The most expressive and moving sequence in the film is when Yashwant Batra (Sanjay Mishra), cajoled by his wife Kiran (Ekavali Khanna), attends a party at his in-laws. Their means of transportation to the wealthier neighbourhood is on his beat up scooter. While there, he puts up with the jibes of his brother-in-law quite well, and Kiran appears reassured that her husband will behave himself at her family home. But when the ‘darwan’ calls irritably to Yashwant and orders him to remove his parked scooter to make way for the posh cars arriving at the celebration, he loses his equilibrium and all the years of humiliation come back to haunt him. The couple leave without having dinner, and as the camera focusses on their faces, we see them silent in their own worlds; an abyss opening up between them; neither of them able to stop the widening gulf.
Both Mishra and Khanna are fine actors. He has this self deprecatory facade that he puts on to hide his feelings. It is both funny and sad, but it makes him unable to appreciate the people around him; not just his wife, but his daughter, neighbours and office colleagues. It is almost as if he has decided, in a pre-meditated sort of way, to be unhappy. All he has to do now is to present arguments that justify the reasons for his discontent.
The apartment he lives in at Varanasi may have something to do with his angst. It is a beautiful heritage home overlooking the Ganga, and all his memories are associated with it. But those walls have also encircled him into a world of the past. He is unable to reinvent himself and look at all the blessings life has gifted him with in the present – a caring and concerned wife, an innocent daughter and a decent job. It is a complex persona given to him by the writer and director of this movie, and Mishra does a great job of presenting it.
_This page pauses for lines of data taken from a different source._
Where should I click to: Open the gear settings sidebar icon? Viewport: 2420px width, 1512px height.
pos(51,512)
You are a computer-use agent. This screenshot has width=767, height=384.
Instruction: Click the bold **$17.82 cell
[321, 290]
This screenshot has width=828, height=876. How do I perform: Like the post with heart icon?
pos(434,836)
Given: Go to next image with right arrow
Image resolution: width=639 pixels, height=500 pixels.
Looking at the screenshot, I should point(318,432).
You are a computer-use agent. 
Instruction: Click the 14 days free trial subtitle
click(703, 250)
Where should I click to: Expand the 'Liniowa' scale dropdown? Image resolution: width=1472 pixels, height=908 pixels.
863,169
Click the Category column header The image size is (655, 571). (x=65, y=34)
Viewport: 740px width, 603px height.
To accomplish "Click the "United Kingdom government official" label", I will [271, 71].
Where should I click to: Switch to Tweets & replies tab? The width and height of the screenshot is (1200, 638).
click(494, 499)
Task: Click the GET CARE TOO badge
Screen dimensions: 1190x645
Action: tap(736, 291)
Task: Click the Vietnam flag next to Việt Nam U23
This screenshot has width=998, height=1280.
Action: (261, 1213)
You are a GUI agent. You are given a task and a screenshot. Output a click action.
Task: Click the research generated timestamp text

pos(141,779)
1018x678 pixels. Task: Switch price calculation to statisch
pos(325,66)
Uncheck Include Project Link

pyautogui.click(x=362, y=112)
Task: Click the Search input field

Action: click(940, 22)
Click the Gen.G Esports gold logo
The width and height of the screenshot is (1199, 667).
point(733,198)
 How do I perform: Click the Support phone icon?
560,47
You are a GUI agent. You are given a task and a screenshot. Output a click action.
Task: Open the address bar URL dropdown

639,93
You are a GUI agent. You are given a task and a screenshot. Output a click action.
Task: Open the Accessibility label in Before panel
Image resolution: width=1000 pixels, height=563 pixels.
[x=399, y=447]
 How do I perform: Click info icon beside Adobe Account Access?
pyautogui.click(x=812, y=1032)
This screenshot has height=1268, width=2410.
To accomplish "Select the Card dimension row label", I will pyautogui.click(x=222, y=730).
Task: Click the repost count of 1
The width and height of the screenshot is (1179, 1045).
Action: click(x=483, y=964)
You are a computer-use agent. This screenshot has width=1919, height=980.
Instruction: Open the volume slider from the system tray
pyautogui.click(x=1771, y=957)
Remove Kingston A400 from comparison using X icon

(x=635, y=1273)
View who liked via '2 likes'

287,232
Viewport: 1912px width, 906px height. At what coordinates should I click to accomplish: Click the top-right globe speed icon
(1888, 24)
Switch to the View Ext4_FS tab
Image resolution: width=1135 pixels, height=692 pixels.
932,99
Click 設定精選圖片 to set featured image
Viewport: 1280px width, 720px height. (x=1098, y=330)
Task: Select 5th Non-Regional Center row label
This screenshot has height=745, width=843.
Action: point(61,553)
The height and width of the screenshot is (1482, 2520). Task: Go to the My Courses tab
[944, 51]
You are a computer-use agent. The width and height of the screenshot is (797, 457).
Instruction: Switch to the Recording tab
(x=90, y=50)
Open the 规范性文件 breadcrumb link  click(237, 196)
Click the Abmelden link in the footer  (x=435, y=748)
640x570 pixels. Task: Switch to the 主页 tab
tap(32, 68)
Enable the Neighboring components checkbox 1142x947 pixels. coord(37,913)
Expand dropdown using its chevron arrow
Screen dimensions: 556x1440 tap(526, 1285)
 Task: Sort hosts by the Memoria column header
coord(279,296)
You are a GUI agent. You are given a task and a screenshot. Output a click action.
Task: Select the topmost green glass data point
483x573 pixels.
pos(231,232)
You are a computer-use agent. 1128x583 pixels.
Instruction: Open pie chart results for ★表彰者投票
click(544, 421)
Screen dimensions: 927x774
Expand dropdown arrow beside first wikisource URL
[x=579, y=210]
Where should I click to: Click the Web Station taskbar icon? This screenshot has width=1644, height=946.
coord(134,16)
Ekavali Khanna plays a woman watching her husband withdraw into an impenetrable shell that she knows will cut her off from all future marital happiness. In desperation, she tells him the unthinkable; that she wants to leave. And he, in his cut and dry manner, says: ‘leave then’.
Ekavali has the rare facility to demonstrate both an inner and an outer life through the light and dark shadows that pass across her face. She reacts to her husband’s words and behaviour, with the dual emotions that people living with each other often do. You can read it on their faces. There is an outer shock and concern at what he says, and an inner sense of acceptance at what she has always known to be true about their relationship.
Unfortunately, the latter half of the film, which deals with the separation of the couple, switches over to a completely different genre and turns into Hindi film kitch. Included are a few ‘fantasy’ scenes, with Yashwant buying flowers and writing flowery love letters to his estranged wife. There is also a sub-plot with a doting husband (Pankaj Tripathi) who coos lovingly to his sick wife. Suddenly, out of the blue, in histrionic fashion, she croaks and kicks the bucket. End of sub-plot.
Given a subject and treatment that showed so much personal sensitivity and demonstrated such good cinematic skills till the halfway mark, this transition to melodrama is both sudden and unfathomable.